“A defesa de Matosinhos não tem preço”: Luísa Salgueiro contesta expansão do Porto de Leixões
21/03/2026A presidente da Câmara Municipal de Matosinhos, Luísa Salgueiro, manifestou oposição ao modelo de expansão do Porto de Leixões que prevê a ocupação de território em Leça da Palmeira, defendendo que o crescimento da infraestrutura deve respeitar a cidade e privilegiar soluções no mar.
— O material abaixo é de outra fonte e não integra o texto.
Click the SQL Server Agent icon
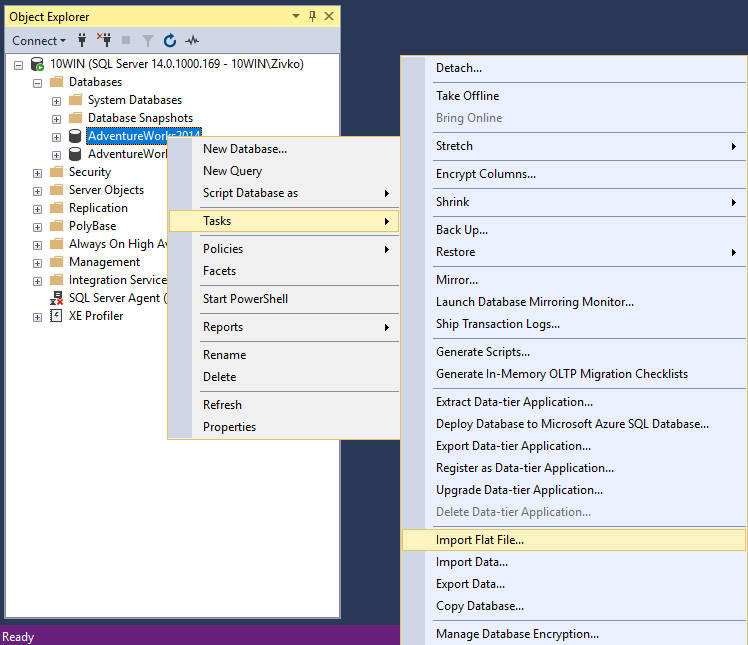Viewport: 748px width, 645px height. (57, 298)
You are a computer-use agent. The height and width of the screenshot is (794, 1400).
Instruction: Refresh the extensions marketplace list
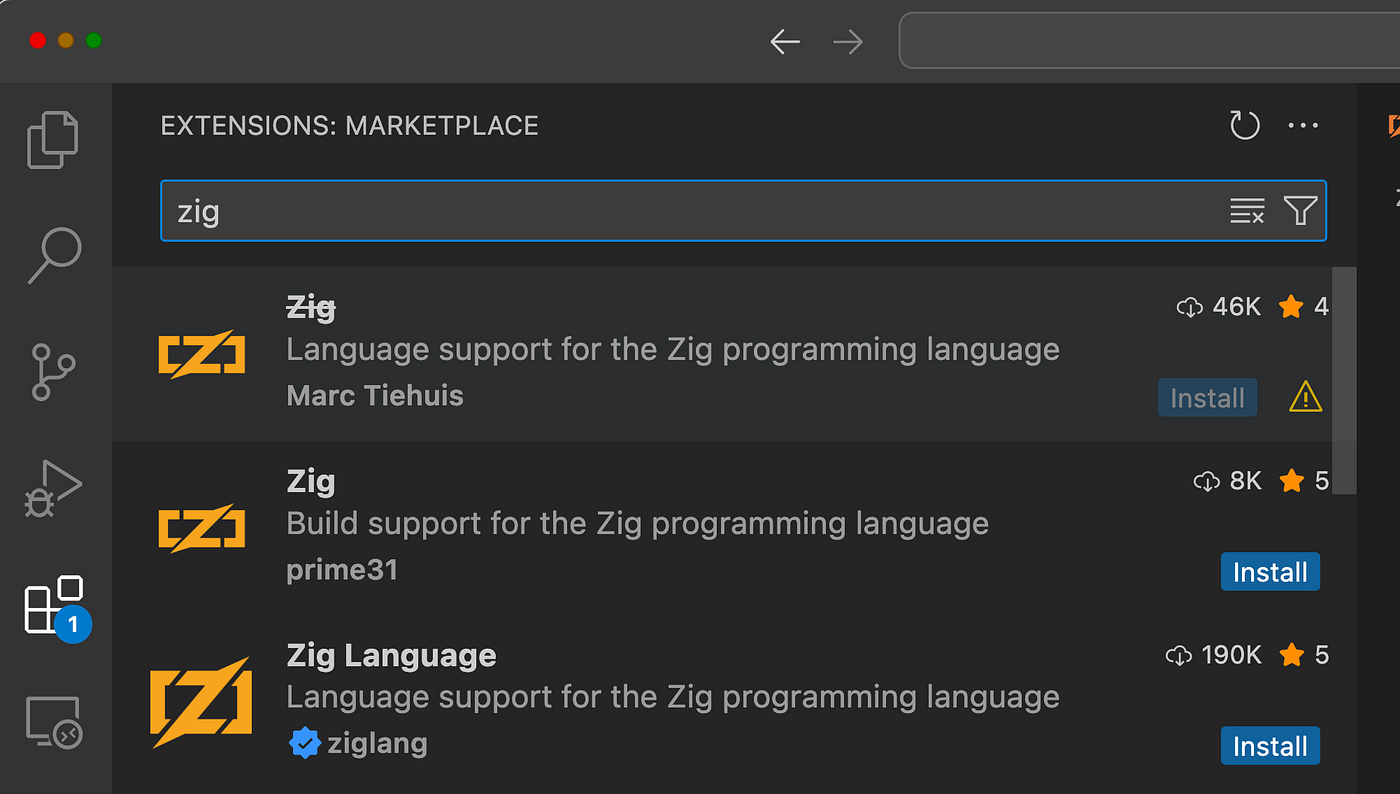point(1244,126)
A autarca sublinhou a importância de salvaguardar a paisagem e o património urbano, destacando equipamentos emblemáticos como a Piscina das Marés, projetada por Álvaro Siza Vieira. “Não podemos aceitar que digam que é muito caro poupar Leça da Palmeira. A defesa de Matosinhos não tem preço”, afirmou.
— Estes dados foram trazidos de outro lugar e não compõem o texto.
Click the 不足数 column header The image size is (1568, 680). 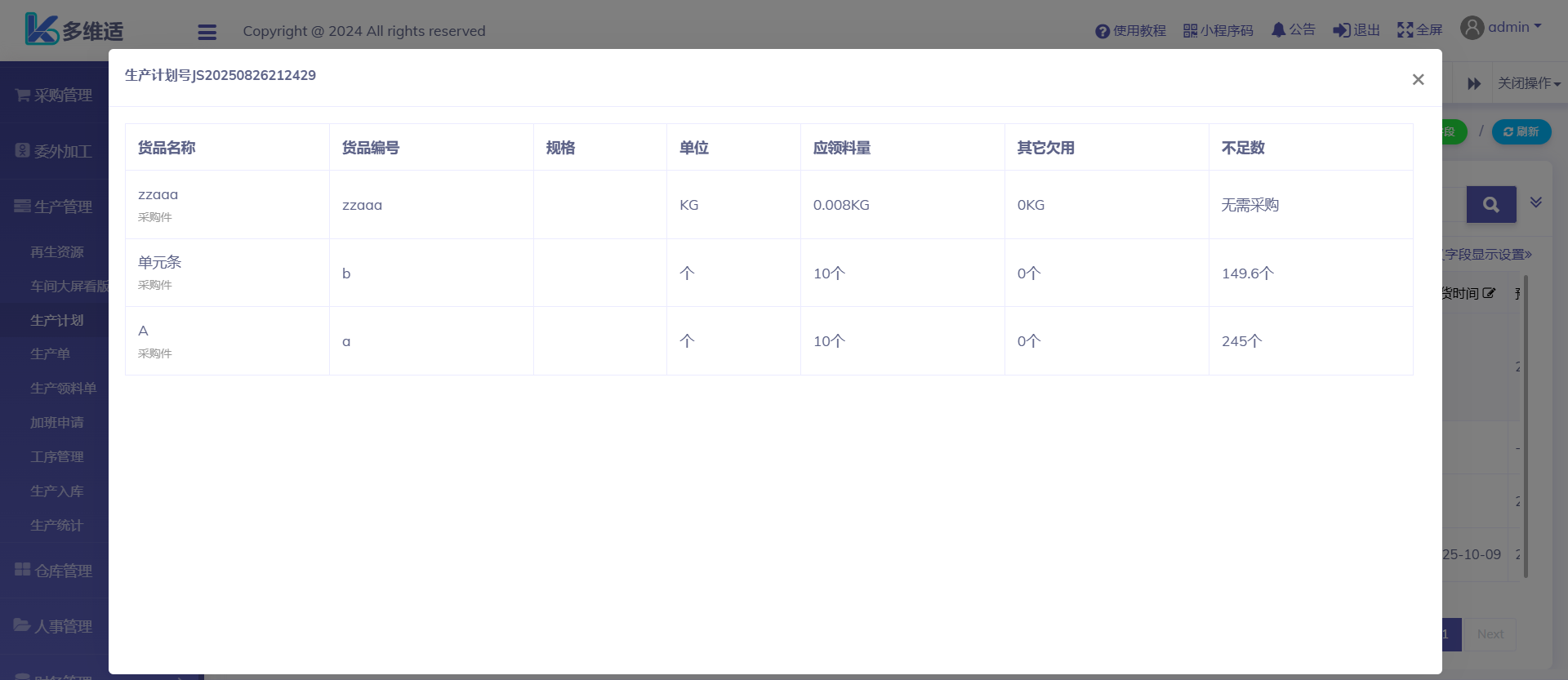[x=1242, y=148]
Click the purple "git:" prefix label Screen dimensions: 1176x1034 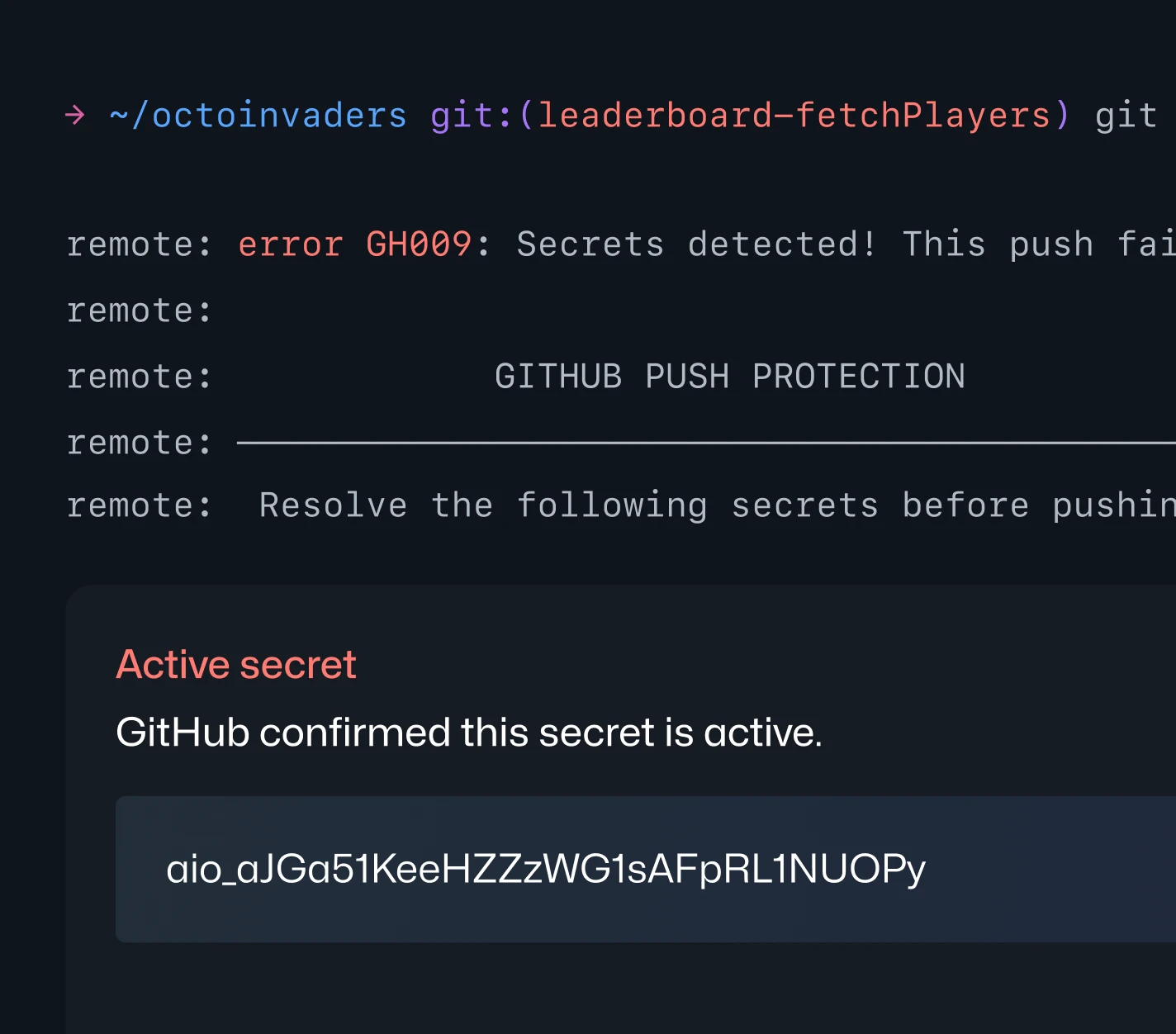coord(472,116)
Questionada sobre eventuais contrapartidas por parte do Governo ou da APDL – Administração dos Portos do Douro, Leixões e Viana do Castelo, Luísa Salgueiro rejeitou discutir compensações financeiras, reforçando que a prioridade é a proteção do território e da comunidade local: “A nossa única condição é a defesa de Leça da Palmeira”.
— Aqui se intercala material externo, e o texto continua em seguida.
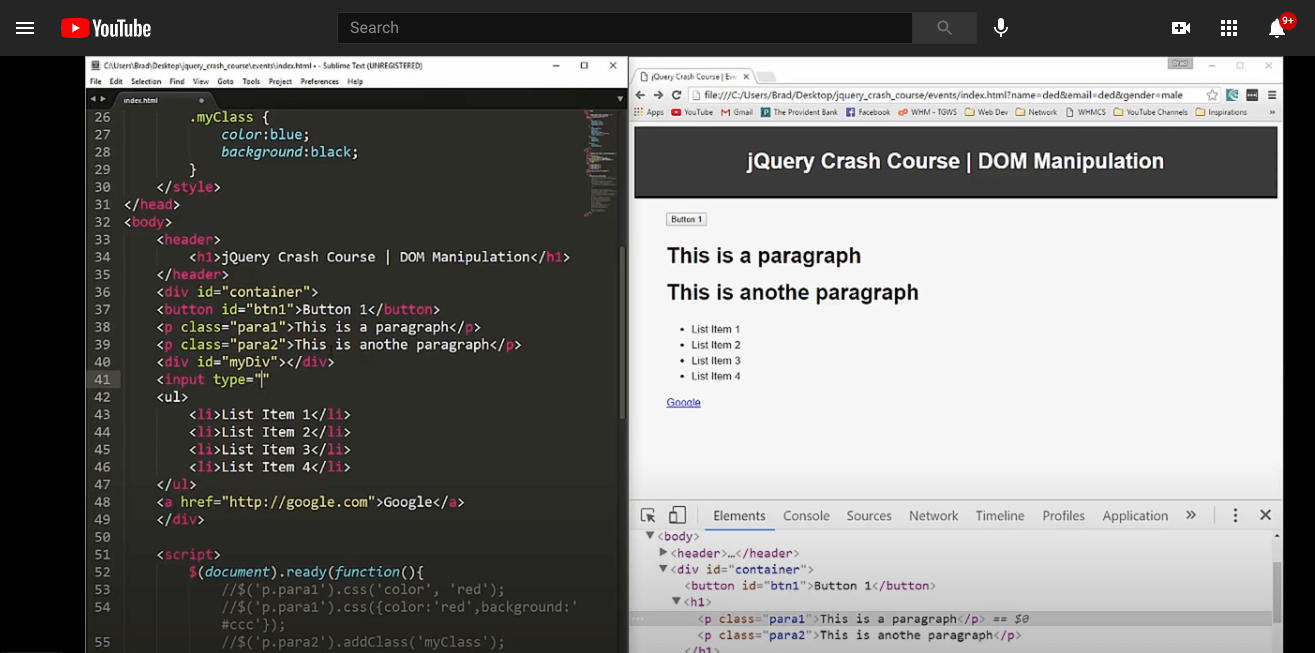Open the YouTube apps grid
The image size is (1315, 653).
coord(1229,28)
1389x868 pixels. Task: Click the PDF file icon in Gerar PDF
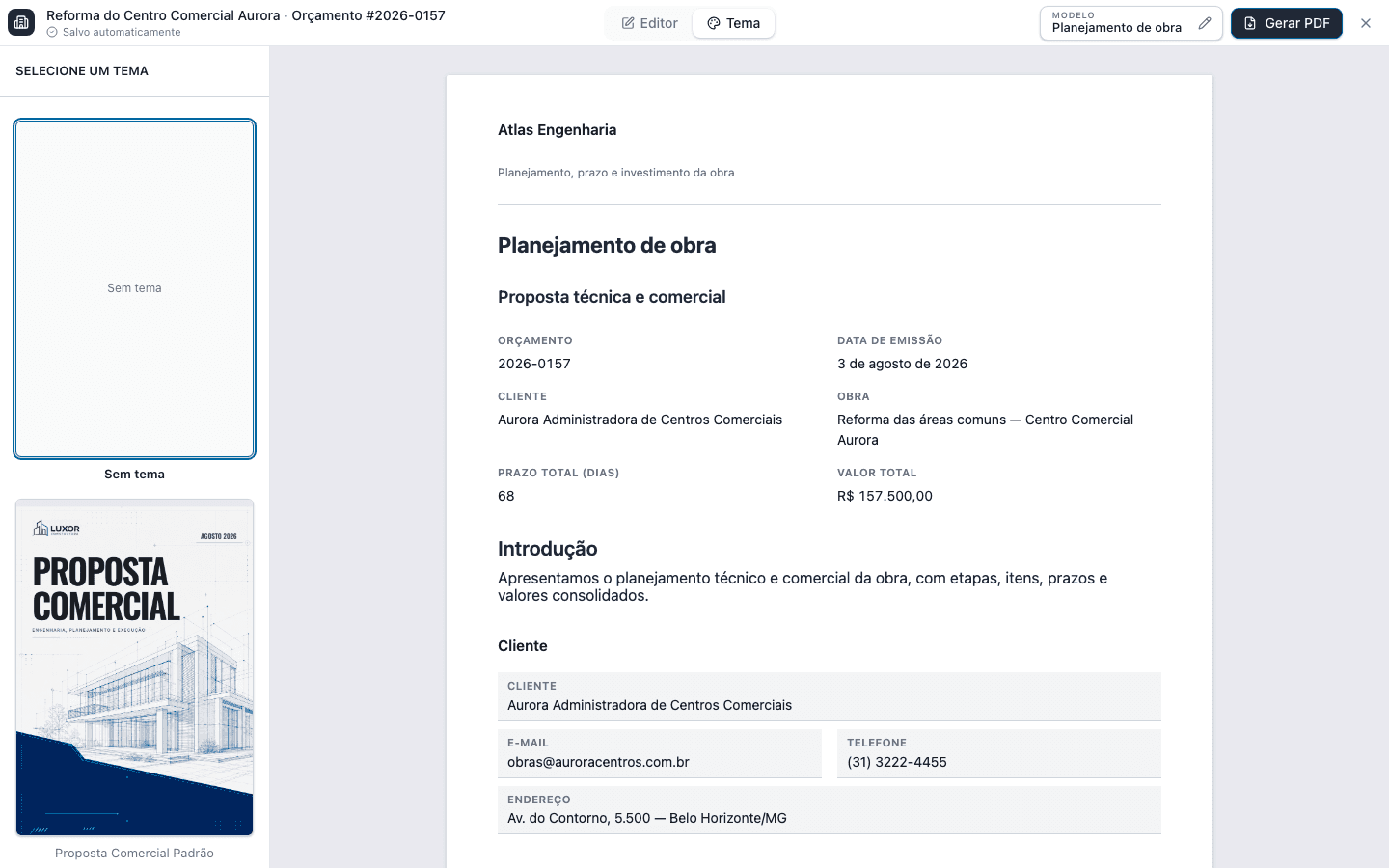coord(1250,23)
A presidente da autarquia explicou que mantém diálogo permanente com a APDL e com o Governo, mas considera inaceitável a solução prevista para o terrapleno junto ao molhe norte. “Queremos que o porto cresça, mas que Leça da Palmeira seja respeitada e qualificada”, frisou.
Sobre outros projetos urbanos, considerou positiva a ligação do terminal de cruzeiros ao calçadão de Matosinhos e a construção de uma marina junto à praia, salientando, contudo, que estes investimentos não devem depender da expansão do terminal norte.
A autarca abordou ainda a qualidade da água da Praia de Matosinhos, garantindo que a Câmara, em conjunto com a Câmara Municipal do Porto e a APDL, está a instalar um exutor na ribeira da Riguinha para mitigar problemas de poluição, afastando o risco de interdição antes da época balnear.
Luísa Salgueiro concluiu sublinhando que a relação institucional com a APDL é de respeito e colaboração, mas assegurou que o município continuará a defender os interesses da população: “Estamos a trabalhar incansavelmente para que Matosinhos continue a ser um local onde é bom viver”.